◆ **Saved data entries**
────────────────

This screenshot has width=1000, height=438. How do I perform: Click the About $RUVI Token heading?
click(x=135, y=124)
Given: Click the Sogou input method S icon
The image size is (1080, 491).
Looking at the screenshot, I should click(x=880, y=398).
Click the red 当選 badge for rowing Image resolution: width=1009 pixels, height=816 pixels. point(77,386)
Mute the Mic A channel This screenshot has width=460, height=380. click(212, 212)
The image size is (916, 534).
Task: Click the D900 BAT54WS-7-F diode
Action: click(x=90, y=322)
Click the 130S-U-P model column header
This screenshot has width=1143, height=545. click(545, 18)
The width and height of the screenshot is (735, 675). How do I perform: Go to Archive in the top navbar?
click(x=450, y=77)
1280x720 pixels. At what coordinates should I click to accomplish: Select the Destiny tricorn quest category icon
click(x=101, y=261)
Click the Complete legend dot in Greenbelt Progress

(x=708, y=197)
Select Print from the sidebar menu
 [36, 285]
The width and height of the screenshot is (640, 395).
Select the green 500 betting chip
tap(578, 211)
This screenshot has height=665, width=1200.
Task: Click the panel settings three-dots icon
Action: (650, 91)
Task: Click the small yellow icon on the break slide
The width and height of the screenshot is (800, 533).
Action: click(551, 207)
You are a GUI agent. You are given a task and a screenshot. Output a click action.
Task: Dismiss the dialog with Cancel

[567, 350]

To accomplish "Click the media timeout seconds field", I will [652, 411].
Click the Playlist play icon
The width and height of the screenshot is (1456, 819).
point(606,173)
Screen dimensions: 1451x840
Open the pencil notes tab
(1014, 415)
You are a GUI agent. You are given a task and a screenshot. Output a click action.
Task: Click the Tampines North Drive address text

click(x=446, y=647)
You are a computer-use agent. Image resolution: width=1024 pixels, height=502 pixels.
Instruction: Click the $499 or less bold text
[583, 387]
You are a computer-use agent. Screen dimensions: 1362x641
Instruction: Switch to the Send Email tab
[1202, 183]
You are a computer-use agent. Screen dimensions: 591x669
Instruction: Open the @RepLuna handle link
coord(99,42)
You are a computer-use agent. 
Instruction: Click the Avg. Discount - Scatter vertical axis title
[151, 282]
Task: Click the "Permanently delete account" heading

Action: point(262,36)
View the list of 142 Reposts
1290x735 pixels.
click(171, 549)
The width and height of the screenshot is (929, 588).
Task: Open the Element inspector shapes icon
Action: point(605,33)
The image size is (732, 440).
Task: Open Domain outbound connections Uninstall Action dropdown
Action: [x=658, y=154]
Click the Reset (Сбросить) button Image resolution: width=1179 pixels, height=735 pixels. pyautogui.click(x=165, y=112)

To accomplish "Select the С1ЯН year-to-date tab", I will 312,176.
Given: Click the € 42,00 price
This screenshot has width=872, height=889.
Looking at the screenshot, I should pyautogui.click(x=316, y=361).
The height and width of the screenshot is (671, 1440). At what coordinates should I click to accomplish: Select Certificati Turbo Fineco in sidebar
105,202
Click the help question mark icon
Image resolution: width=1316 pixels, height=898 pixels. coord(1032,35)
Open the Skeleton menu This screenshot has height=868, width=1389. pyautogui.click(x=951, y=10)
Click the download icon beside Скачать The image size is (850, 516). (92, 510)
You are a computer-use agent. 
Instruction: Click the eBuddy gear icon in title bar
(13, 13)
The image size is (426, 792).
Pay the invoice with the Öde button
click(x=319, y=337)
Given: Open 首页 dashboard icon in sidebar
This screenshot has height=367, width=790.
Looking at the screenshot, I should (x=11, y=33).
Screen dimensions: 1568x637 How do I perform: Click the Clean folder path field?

────────────────

◆ **WORK REQUIRED**
All of the data above should be reproduced exactly, with nothing left out.

◆ **WORKED SOLUTION**
This screenshot has width=1000, height=438. How do I perform: Click the About $RUVI Token heading?
click(x=135, y=124)
Given: Click the Sogou input method S icon
The image size is (1080, 491).
Looking at the screenshot, I should click(x=880, y=398).
Click the red 当選 badge for rowing Image resolution: width=1009 pixels, height=816 pixels. point(77,386)
Mute the Mic A channel This screenshot has width=460, height=380. click(212, 212)
The image size is (916, 534).
Task: Click the D900 BAT54WS-7-F diode
Action: click(x=90, y=322)
Click the 130S-U-P model column header
This screenshot has width=1143, height=545. click(545, 18)
The width and height of the screenshot is (735, 675). How do I perform: Go to Archive in the top navbar?
click(x=450, y=77)
1280x720 pixels. At what coordinates should I click to accomplish: Select the Destiny tricorn quest category icon
click(x=101, y=261)
Click the Complete legend dot in Greenbelt Progress

(x=708, y=197)
Select Print from the sidebar menu
 [36, 285]
The width and height of the screenshot is (640, 395).
Select the green 500 betting chip
tap(578, 211)
This screenshot has height=665, width=1200.
Task: Click the panel settings three-dots icon
Action: (650, 91)
Task: Click the small yellow icon on the break slide
The width and height of the screenshot is (800, 533).
Action: click(551, 207)
You are a GUI agent. You are given a task and a screenshot. Output a click action.
Task: Dismiss the dialog with Cancel

[567, 350]

To accomplish "Click the media timeout seconds field", I will [652, 411].
Click the Playlist play icon
The width and height of the screenshot is (1456, 819).
point(606,173)
Screen dimensions: 1451x840
Open the pencil notes tab
(1014, 415)
You are a GUI agent. You are given a task and a screenshot. Output a click action.
Task: Click the Tampines North Drive address text

click(x=446, y=647)
You are a computer-use agent. Image resolution: width=1024 pixels, height=502 pixels.
Instruction: Click the $499 or less bold text
[583, 387]
You are a computer-use agent. Screen dimensions: 1362x641
Instruction: Switch to the Send Email tab
[1202, 183]
You are a computer-use agent. Screen dimensions: 591x669
Instruction: Open the @RepLuna handle link
coord(99,42)
You are a computer-use agent. 
Instruction: Click the Avg. Discount - Scatter vertical axis title
[151, 282]
Task: Click the "Permanently delete account" heading

Action: point(262,36)
View the list of 142 Reposts
1290x735 pixels.
click(171, 549)
The width and height of the screenshot is (929, 588).
Task: Open the Element inspector shapes icon
Action: point(605,33)
The image size is (732, 440).
Task: Open Domain outbound connections Uninstall Action dropdown
Action: [x=658, y=154]
Click the Reset (Сбросить) button Image resolution: width=1179 pixels, height=735 pixels. pyautogui.click(x=165, y=112)

To accomplish "Select the С1ЯН year-to-date tab", I will 312,176.
Given: Click the € 42,00 price
This screenshot has width=872, height=889.
Looking at the screenshot, I should pyautogui.click(x=316, y=361).
The height and width of the screenshot is (671, 1440). At what coordinates should I click to accomplish: Select Certificati Turbo Fineco in sidebar
105,202
Click the help question mark icon
Image resolution: width=1316 pixels, height=898 pixels. coord(1032,35)
Open the Skeleton menu This screenshot has height=868, width=1389. pyautogui.click(x=951, y=10)
Click the download icon beside Скачать The image size is (850, 516). (92, 510)
You are a computer-use agent. 
Instruction: Click the eBuddy gear icon in title bar
(13, 13)
The image size is (426, 792).
Pay the invoice with the Öde button
click(x=319, y=337)
Given: Open 首页 dashboard icon in sidebar
This screenshot has height=367, width=790.
Looking at the screenshot, I should (x=11, y=33).
Screen dimensions: 1568x637 How do I perform: Click the Clean folder path field?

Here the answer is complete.